21 Oct 2008, 12:41pm
Uncategorized
by Josh


Public Radio: almost free.

There are two things I look forward to on my drive to and from work every day: Morning Edition and All Things Considered.

It’s been nice to have a news source that’s both independent and journalistic. There are very few conflicts of interest for a source like WFYI since they don’t accept funding from political campaigns and they don’t allow political ads on their station. Even better, there are really no ads at all on the station. There’s occasionally a brief pause to identify local station sponsors, but no sitting in the car for ten minutes of my twenty minute drive waiting for programming like on the commercial stations. It’s also a public station that’s funded by the public, so the programming is geared toward pleasing the consumers of the station rather than to push an agenda for a target segment. There’s also a far more journalistic approach to the news. Rather than labeling their nouns with charged adjectives like some stations (*cough *cough) the folks at WFYI and NPR choose to actually report the news based on facts.
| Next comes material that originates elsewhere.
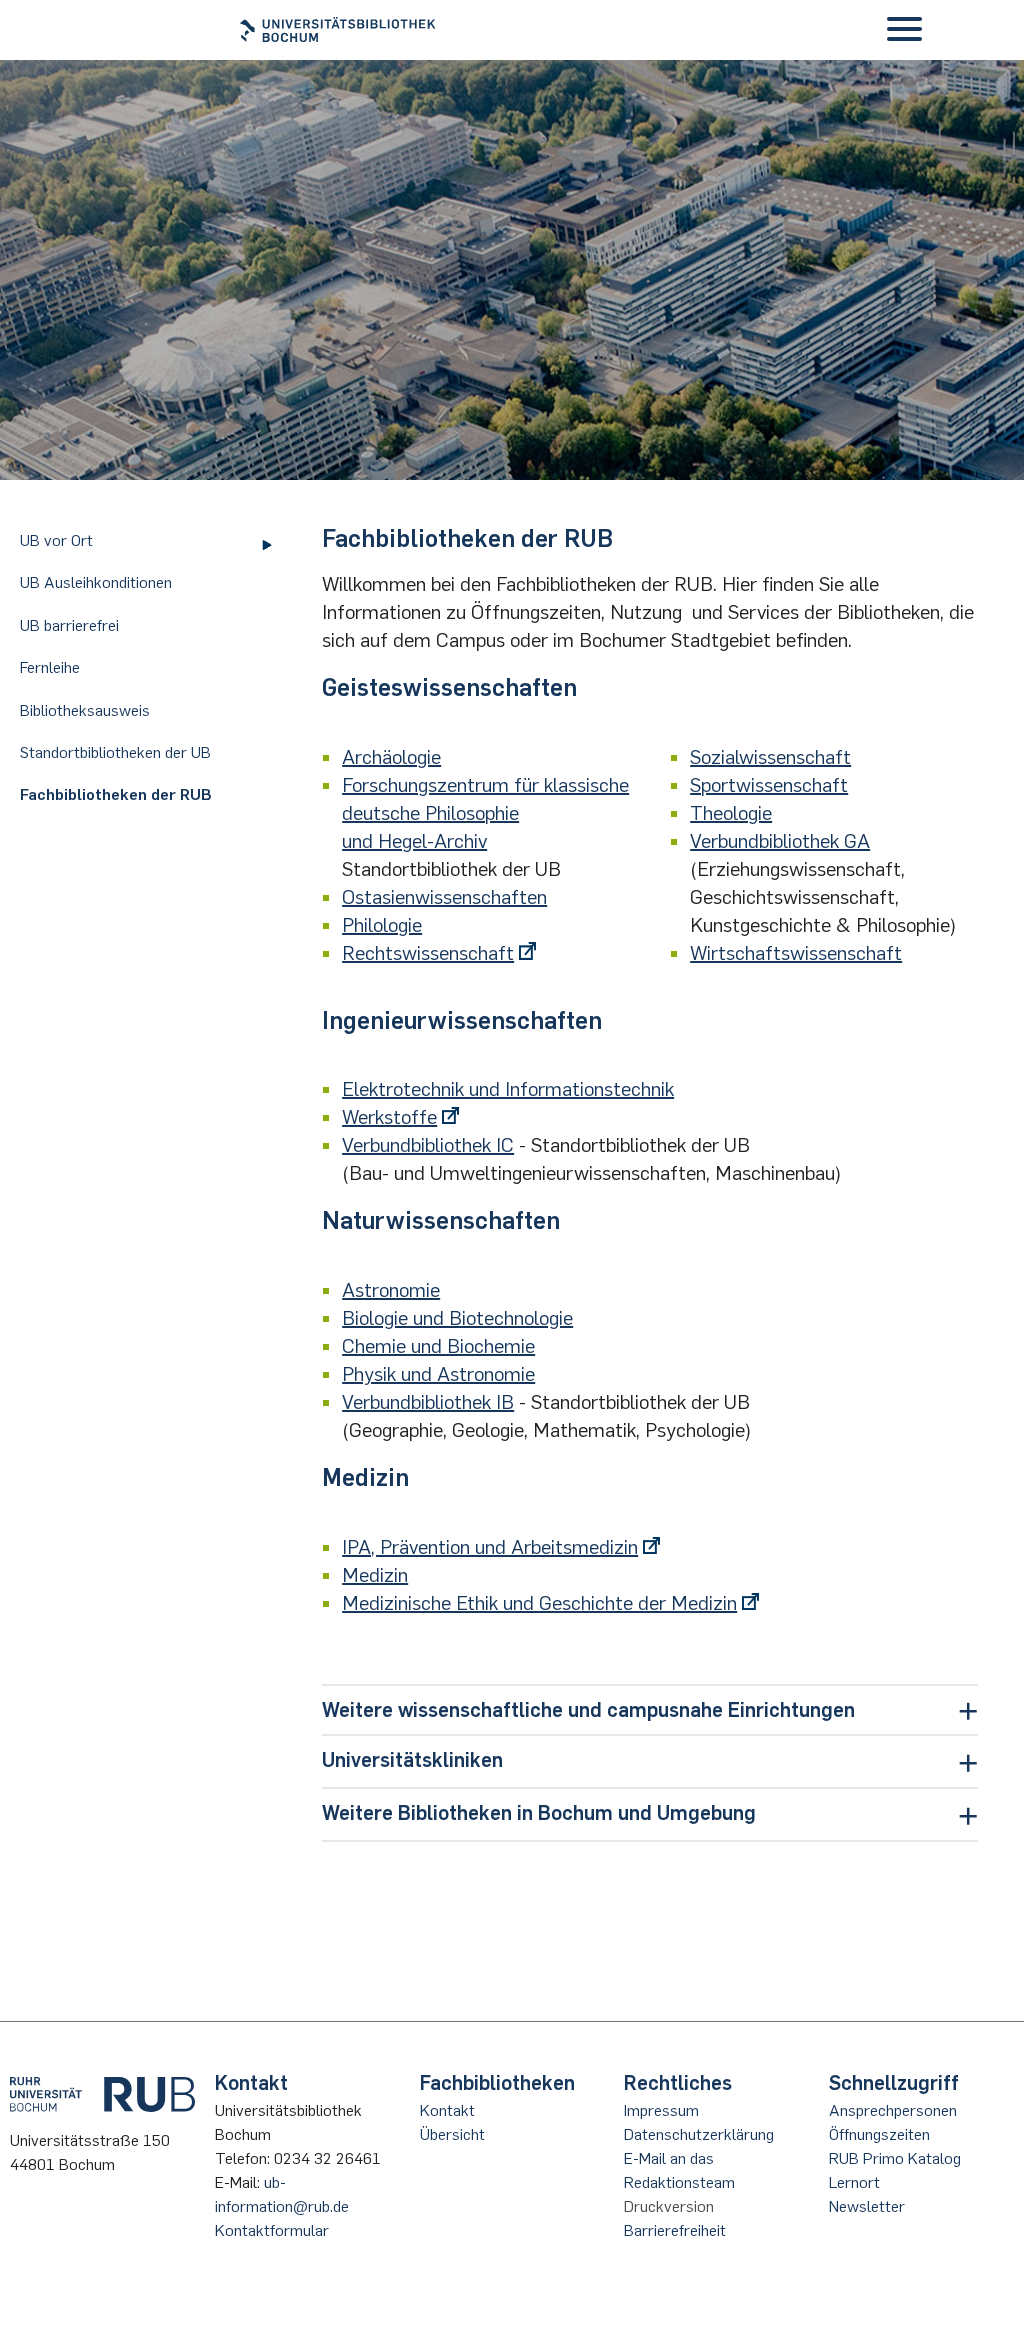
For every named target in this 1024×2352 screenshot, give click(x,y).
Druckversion (669, 2206)
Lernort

Here are two examples of the same story, one journalistic and the other clearly commentary bias:
NPR
and
Rush Limbaugh

Now, if any of the 3 people who read this happen to be Rush listeners, they’re probably saying, “but Josh! NPR is liberal!” And if so, I invite those people to examine the difference in the links I posted where NPR didn’t give their opinion on the delivery of jokes at the dinner, while Limbaugh explained why John McCain clearly won the joke-off and deserves to be president over a terrorist.

That reason alone is enough for me to enjoy NPR. On the flip side of the coin, I do enjoy some of the liberal satire. Not surprisingly, Colbert and Stewart round out my top 5 TV shows behind The Big Bang Theory, The Office, and LOST. However, I don’t want them to actually report stories to me because I know their bias is extreme. I want them to make me laugh at the banality of American politics, not to report the news. NPR also avoids that trap.

This past week or so has been their annual fund drive, and for the first time ever I donated to a public service (not my first donation ever, just to one of this nature) and became a member of WFYI to show my support for what appears to be the last of a dying breed of journalistic media sources. They don’t consult politicians or other journalists for commentary on economic matters, they consult economists and economics professors. They don’t let politicians talk over one another, they interview them separately to get actual responses rather than yelling diatribes. After a debate, they check the facts, they don’t poll a panel of journalists to see who they think won. When a story breaks, they don’t cast blame, they report facts.

It’s nice.

I encourage anyone reading to give it a listen. If it piques your interest, support it. Keep alive the last of a dying breed.